Work required: Print the line containing "The width and" and all lines after it to the end of the records below, exactly as written. No pictures.

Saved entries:
● ● ● ●

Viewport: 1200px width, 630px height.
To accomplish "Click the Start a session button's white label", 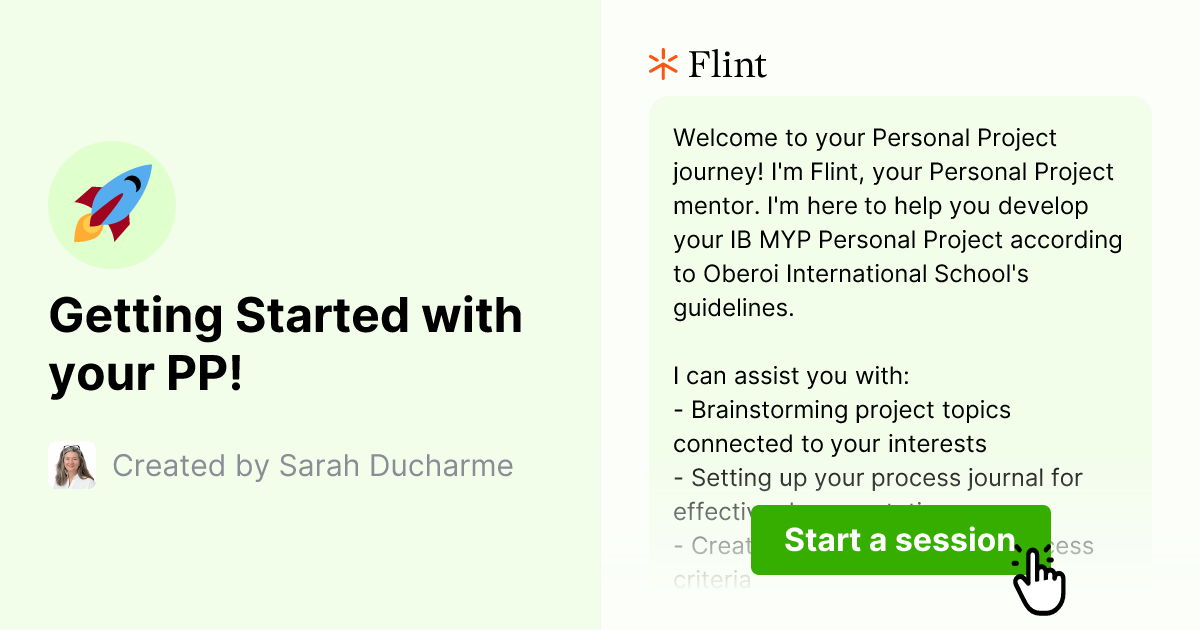I will (898, 540).
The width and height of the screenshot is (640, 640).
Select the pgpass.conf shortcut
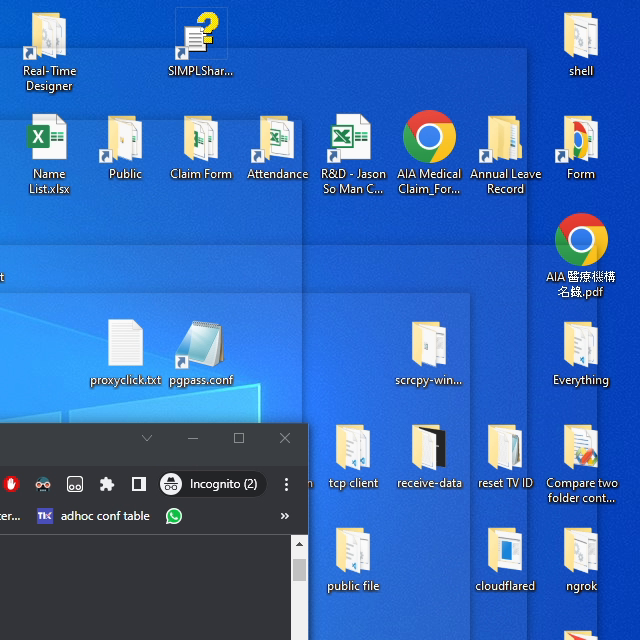point(201,345)
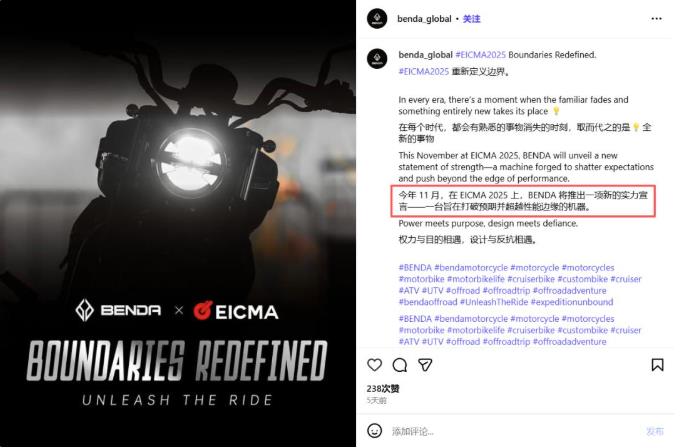Open the caption's benda_global avatar

[377, 59]
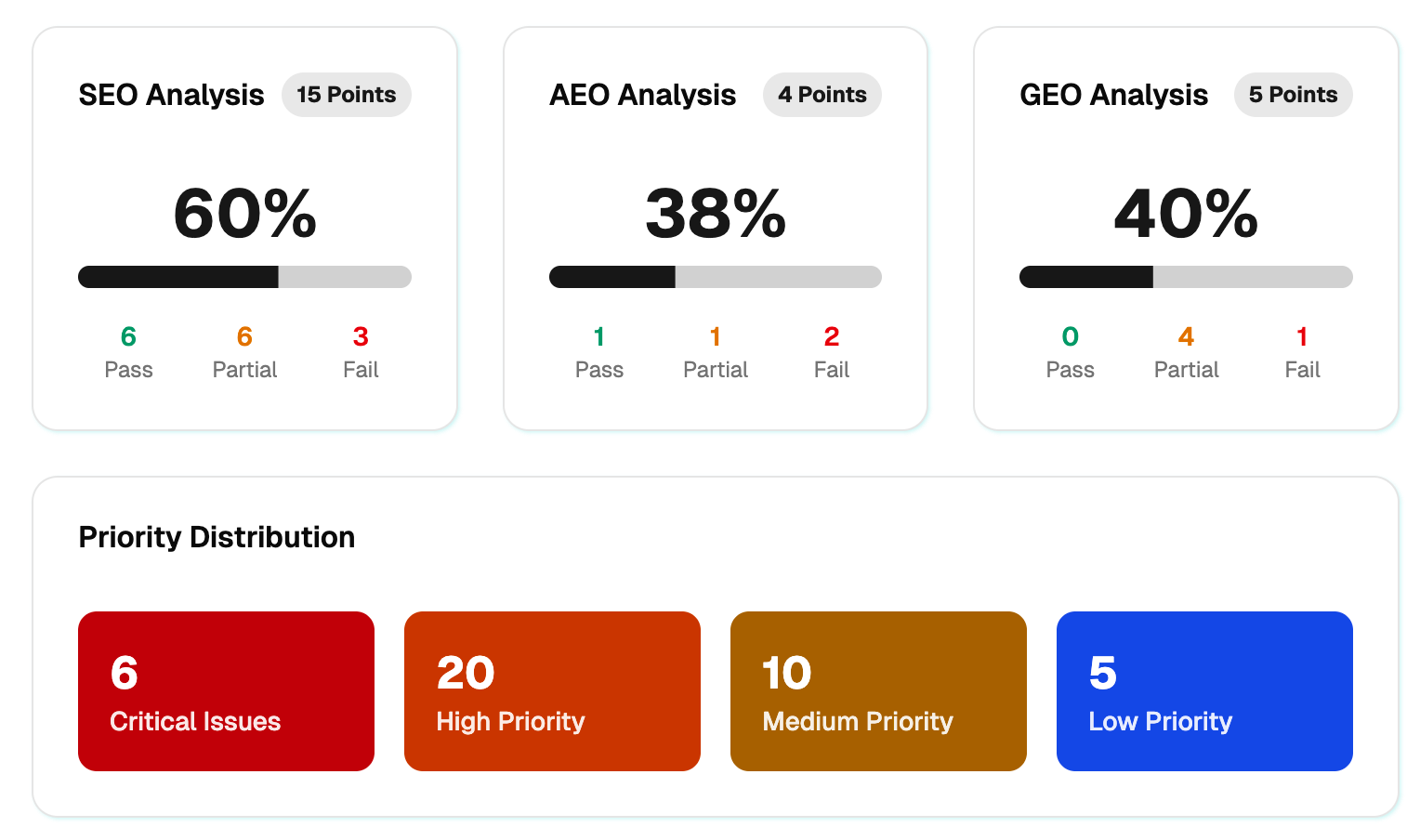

● ● ● ●

Output of the task:
The width and height of the screenshot is (640, 640).
Select the pgpass.conf shortcut
point(201,345)
Open the caption's benda_global avatar

[377, 59]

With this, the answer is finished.